Written by: Matt Jackson

Last Updated on May 20, 2024 by Dogster Team

brown soft-coated wheaten terrier dog laying on a sofa

Soft Coated Wheaten Terrier: Info, Pictures, Facts & Traits

The Soft-Coated Wheaten Terrier originally comes from Ireland. It is a friendly and relatively easy terrier that is even considered a reasonable dog for first-time terrier owners, although experience with training is generally recommended.

They can adapt to life in an apartment but the coat does need plenty of grooming. They benefit from a good amount of exercise, and can be a little challenging to train for first-timers. It is a lively breed and, as with any terrier, you will need to try and find ways to offer mental stimulation as well as physical.

Breed Overview


17–20 inches


30-45 pounds


12–15 years


Beige, gold, brown

Suitable for:

Active owners with time to dedicate to grooming


Affectionate, intelligent, lively, playful, energetic

The Soft Coated Wheaten Terrier is a skilled working dog that was bred to hunt vermin, but this all-purpose pup was used by farmers to aid with herding, guarding livestock, and more. Today, they are more likely to be kept as companion pets, but they do retain many of the characteristics that made them such efficient working dogs.

While you might not want to put your Wheaten to work, you will need to offer outlets for your dog’s energy and mental acuity. Long walks will be well received by this breed, but it will also benefit from more intense forms of exercise and the Wheaten can do well at agility and other canine sports.

Taking part in these sports provides exercise, can assist with socialization, and will help build a bond between you and your new dog.

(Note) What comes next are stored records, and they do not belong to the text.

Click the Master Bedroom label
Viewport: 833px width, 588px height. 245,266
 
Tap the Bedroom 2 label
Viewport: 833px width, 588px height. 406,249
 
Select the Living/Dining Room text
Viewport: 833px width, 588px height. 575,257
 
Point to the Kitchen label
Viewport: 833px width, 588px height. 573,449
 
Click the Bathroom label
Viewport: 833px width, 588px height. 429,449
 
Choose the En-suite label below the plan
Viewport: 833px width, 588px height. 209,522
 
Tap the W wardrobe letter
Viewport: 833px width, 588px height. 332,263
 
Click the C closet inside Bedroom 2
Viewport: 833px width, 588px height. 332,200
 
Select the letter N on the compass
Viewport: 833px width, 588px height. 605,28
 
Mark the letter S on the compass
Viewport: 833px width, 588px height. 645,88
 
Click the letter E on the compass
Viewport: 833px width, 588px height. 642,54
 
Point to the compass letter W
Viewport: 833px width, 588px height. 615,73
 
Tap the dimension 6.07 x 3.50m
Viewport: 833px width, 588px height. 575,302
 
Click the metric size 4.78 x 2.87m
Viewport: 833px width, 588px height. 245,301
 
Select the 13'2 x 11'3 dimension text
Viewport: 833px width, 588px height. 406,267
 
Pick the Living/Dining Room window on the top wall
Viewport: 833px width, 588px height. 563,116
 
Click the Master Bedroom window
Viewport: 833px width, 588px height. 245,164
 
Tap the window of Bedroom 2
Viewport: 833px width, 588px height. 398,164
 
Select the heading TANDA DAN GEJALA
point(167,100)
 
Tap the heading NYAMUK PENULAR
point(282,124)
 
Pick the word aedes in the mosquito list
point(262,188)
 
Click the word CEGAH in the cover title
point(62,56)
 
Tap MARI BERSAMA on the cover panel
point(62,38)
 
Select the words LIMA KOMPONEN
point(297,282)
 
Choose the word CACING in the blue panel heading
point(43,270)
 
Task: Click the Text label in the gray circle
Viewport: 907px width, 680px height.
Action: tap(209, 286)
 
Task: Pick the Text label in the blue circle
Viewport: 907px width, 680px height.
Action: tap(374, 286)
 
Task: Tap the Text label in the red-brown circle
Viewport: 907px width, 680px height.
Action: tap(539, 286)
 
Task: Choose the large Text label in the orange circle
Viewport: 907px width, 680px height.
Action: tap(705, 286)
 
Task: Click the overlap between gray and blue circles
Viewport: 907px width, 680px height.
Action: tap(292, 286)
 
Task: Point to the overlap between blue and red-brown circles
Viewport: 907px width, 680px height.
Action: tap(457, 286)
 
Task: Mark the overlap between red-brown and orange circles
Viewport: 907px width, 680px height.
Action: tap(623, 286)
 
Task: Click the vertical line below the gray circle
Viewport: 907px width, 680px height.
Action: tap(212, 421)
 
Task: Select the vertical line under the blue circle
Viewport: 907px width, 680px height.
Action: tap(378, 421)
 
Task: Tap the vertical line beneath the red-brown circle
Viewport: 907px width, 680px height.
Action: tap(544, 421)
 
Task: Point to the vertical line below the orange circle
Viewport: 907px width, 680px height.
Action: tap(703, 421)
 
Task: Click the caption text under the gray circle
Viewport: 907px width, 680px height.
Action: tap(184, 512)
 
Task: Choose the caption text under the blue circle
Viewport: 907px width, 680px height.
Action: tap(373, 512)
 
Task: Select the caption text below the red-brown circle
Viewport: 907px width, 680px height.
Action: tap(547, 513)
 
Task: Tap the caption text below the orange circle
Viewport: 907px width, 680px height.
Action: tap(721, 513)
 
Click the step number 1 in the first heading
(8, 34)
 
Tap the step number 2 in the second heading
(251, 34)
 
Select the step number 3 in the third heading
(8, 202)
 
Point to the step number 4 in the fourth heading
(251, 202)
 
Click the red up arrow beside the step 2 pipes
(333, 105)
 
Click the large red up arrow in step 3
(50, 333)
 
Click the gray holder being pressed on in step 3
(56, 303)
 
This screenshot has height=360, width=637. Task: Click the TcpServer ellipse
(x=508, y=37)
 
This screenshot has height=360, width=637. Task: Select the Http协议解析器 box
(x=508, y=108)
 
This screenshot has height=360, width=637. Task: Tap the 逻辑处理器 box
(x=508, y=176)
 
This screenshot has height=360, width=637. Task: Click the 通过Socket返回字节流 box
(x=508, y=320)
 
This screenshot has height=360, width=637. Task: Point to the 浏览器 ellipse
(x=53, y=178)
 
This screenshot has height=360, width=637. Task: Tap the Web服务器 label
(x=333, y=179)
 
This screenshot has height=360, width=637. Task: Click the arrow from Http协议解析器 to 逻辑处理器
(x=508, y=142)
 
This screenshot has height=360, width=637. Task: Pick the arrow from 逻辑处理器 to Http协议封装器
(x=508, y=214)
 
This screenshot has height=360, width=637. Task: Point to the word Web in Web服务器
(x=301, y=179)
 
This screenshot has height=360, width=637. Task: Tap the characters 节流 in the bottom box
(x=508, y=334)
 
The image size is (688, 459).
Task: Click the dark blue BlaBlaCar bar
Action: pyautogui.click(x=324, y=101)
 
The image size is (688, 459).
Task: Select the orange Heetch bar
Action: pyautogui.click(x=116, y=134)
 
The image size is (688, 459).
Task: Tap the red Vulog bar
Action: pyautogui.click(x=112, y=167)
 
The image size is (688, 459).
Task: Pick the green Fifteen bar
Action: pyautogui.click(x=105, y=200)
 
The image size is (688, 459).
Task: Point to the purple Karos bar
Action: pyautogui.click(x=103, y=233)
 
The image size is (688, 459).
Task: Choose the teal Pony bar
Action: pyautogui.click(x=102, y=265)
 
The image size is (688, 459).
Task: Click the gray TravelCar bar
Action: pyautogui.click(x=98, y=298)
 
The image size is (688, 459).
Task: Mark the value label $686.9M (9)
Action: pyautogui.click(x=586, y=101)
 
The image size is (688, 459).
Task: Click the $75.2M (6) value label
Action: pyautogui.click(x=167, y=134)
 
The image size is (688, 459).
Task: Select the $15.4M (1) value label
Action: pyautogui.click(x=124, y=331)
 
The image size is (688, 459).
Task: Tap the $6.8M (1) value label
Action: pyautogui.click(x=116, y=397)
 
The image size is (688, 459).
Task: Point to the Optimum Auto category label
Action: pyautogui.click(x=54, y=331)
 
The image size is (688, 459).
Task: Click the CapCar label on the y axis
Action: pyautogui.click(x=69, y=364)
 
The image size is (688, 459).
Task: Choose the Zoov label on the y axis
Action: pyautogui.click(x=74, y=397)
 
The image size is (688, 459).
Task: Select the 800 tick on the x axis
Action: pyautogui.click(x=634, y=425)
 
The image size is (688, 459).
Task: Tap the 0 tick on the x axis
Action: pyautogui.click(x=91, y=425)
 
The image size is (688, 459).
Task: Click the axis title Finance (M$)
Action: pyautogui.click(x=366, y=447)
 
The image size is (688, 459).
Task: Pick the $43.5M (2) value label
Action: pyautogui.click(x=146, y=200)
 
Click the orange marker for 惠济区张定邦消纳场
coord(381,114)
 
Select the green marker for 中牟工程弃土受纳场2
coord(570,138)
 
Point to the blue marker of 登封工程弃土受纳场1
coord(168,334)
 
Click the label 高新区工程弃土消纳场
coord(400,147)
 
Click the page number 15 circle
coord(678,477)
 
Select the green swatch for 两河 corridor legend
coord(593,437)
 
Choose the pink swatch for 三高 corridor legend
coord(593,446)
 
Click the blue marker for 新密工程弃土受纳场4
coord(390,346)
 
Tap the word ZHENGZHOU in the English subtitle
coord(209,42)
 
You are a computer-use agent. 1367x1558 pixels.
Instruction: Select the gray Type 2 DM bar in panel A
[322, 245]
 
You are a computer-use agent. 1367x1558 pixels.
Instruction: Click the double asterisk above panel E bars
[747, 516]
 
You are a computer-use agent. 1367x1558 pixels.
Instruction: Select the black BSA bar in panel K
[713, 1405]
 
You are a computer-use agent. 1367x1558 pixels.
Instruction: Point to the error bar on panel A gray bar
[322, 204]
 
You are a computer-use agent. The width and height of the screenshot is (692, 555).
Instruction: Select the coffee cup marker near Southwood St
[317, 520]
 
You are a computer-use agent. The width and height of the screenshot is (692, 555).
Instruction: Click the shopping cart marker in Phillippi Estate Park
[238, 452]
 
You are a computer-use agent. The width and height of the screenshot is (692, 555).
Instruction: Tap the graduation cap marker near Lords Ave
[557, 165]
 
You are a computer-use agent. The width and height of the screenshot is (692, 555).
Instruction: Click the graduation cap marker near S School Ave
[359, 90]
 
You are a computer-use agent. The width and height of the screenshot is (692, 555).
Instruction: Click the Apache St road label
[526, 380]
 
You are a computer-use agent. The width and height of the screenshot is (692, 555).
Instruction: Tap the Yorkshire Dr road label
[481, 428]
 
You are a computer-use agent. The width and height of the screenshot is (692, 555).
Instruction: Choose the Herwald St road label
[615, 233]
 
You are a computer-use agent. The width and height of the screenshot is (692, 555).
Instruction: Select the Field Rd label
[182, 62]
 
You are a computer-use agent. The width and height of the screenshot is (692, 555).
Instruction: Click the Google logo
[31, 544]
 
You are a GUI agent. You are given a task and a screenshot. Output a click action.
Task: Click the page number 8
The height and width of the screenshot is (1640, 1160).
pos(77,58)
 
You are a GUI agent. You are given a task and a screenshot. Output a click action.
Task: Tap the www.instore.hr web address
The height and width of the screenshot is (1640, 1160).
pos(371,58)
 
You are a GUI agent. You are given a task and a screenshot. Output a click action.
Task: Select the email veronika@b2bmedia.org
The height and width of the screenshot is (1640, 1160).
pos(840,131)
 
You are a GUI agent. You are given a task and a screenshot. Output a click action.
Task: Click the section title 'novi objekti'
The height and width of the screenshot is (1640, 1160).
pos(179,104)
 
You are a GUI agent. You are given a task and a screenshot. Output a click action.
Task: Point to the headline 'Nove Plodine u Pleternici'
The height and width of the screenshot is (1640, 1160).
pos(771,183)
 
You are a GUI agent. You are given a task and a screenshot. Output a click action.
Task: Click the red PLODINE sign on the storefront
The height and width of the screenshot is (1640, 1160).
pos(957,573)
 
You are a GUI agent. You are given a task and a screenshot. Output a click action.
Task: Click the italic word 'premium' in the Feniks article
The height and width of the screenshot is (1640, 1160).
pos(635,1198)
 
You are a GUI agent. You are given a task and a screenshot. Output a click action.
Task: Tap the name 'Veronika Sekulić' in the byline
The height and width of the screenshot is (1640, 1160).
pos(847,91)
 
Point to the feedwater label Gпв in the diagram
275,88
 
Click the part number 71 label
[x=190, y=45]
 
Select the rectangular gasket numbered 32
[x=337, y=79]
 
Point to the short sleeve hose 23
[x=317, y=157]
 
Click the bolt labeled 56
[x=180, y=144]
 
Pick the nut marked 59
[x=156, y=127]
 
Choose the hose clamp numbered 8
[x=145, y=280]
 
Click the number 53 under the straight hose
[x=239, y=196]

Soft-Coated Wheaten Terrier Characteristics

High-energy dogs will need a lot of mental and physical stimulation to stay happy and healthy, while low-energy dogs require minimal physical activity. It’s important when choosing a dog to make sure their energy levels match your lifestyle or vice versa.
Easy-to-train dogs are more skilled at learning prompts and actions quickly with minimal training. Dogs that are harder to train will require a bit more patience and practice.
Some breeds, due to their size or their breeds potential genetic health issues, have shorter lifespans than others. Proper exercise, nutrition, and hygiene also play an important role in the lifespan of your pet.
Some dog breeds are prone to certain genetic health problems, and some more than others. This doesn’t mean that every dog will have these issues, but they have an increased risk, so it’s important to understand and prepare for any additional needs they may require.
Some dog breeds are more social than others, both towards humans and other dogs. More social dogs have a tendency to run up to strangers for pets and scratches, while less social dogs shy away and are more cautious, even potentially aggressive. No matter the breed, it’s important to socialize your dog and expose them to lots of different situations.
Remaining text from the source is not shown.